Phenotype microarrays reveal metabolic dysregulations of neurospheres derived from embryonic Ts1Cje mouse model of Down syndrome

Abstract

Down syndrome (DS), is the most common cause of intellectual disability, and is characterized by defective neurogenesis during perinatal development. To identify metabolic aberrations in early neurogenesis, we profiled neurospheres derived from the embryonic brain of Ts1Cje, a mouse model of Down syndrome. High-throughput phenotypic microarray revealed a significant decrease in utilisation of 17 out of 367 substrates and significantly higher utilisation of 6 substrates in the Ts1Cje neurospheres compared to controls. Specifically, Ts1Cje neurospheres were less efficient in the utilisation of glucose-6-phosphate suggesting a dysregulation in the energy-producing pathway. T Cje neurospheres were significantly smaller in diameter than the controls. Subsequent preliminary study on supplementation with 6-phosphogluconic acid, an intermediate of glucose-6-phosphate metabolism, was able to rescue the Ts1Cje neurosphere size. This study confirmed the perturbed pentose phosphate pathway, contributing to defects observed in Ts1Cje neurospheres. We show for the first time that this comprehensive energetic assay platform facilitates the metabolic characterisation of Ts1Cje cells and confirmed their distinguishable metabolic profiles compared to the controls.

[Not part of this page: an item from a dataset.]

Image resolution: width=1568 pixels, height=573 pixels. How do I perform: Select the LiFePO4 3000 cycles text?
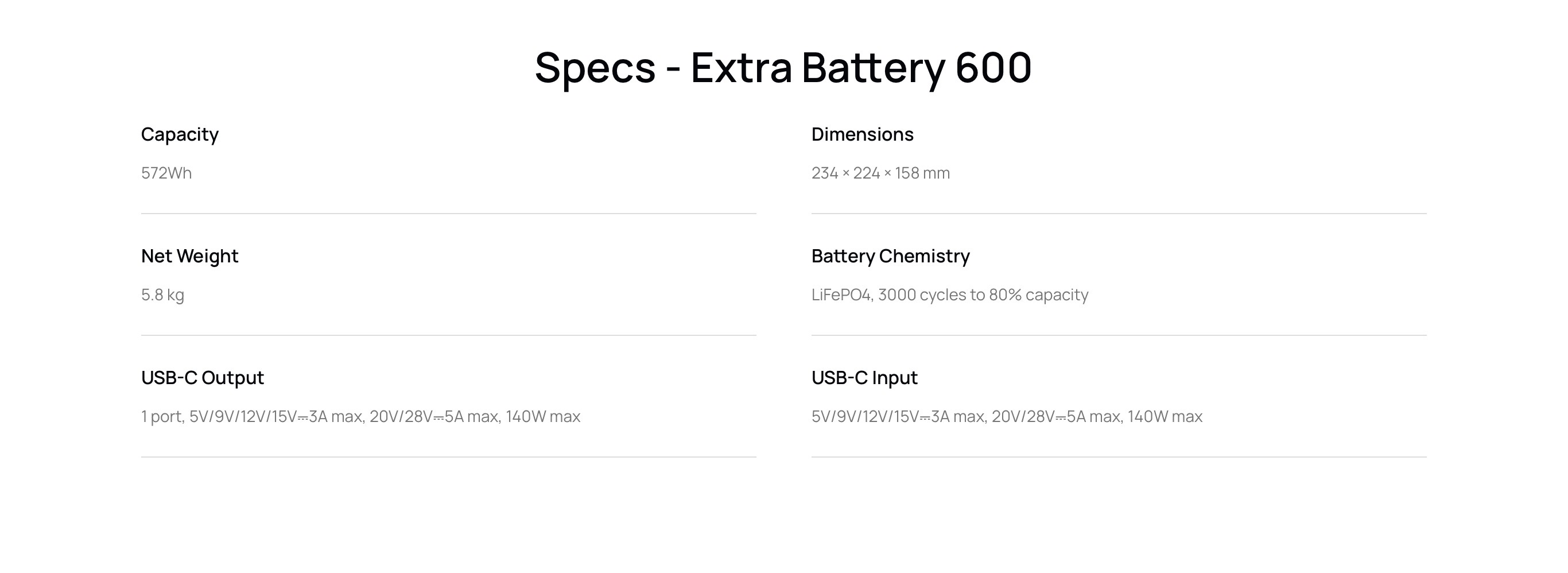tap(949, 295)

Fig 1. Distinctive patterns of substrate utilization between Ts1Cje and WT neurospheres.

Using plates PM-M1 through PM-M4, distinctive patterns of 48-hour substrate utilisation were observed between Ts1Cje and WT neurospheres, as indicated in red- and green-coloured boxes. The yellow boxes (well positions A1 to A3, in PM-M1 to PM-M4) represent the negative control wells, the black box (well positions H12, in PM-M2 to PM-M4) represents positive control well.

Fig 2. Normalised metabolic profiles of WT and Ts1Cje-derived neurospheres for plate PM-M1 to PM-M4.

(A) Normalised metabolic profiles of WT and Ts1Cje-derived neurospheres for plate PM-M1 to PM-M4. Each curve represents the metabolic signal produced in each well. The purple lines correspond to active profiles, whereas the yellow lines represent non-active profiles. The thick purple line represents the mean asymptote of active base curve. The x-axis and y-axis represent time in hours and normalised metabolic signal, respectively. (B) The pattern of the significantly utilised substrates changes with time captured at 6-hour intervals over the 48-hour incubation period.

Fig 3. Effect of 6PGA supplementation on neurosphere diameter.

(A) A healthy neurosphere is spherical in shape, with microspikes (red arrows) observed on the outer surface: magnification, X200. Neurospheres derived from cerebral cortices of WT (B) and Ts1Cje embryos (C), cultured at day 5 in vitro. Magnification, X100. The size of neurospheres derived from three biological replicates supplemented with 6PGA is represented in a scatter plot (D) (n = 288 vs 296, 227 vs 240 and 224 vs 249 for WT vs Ts1Cje for 0 mM, 1.0 mM and 2.0 mM 6PGA supplementations, respectively) whereas the mean measurement for each biological replicates is represented in a bar chart (E) (n = 3 per group per treatment). Each dot represents a neurosphere (D) or a biological replicate (E). Two-way ANOVA with Sidak’s multiple comparisons correction was performed on both analyses in (D) and (E). Black bars represent the mean diameter for each group. * denotes adjusted p<0.05 whereas *** denotes adjusted p<0.001.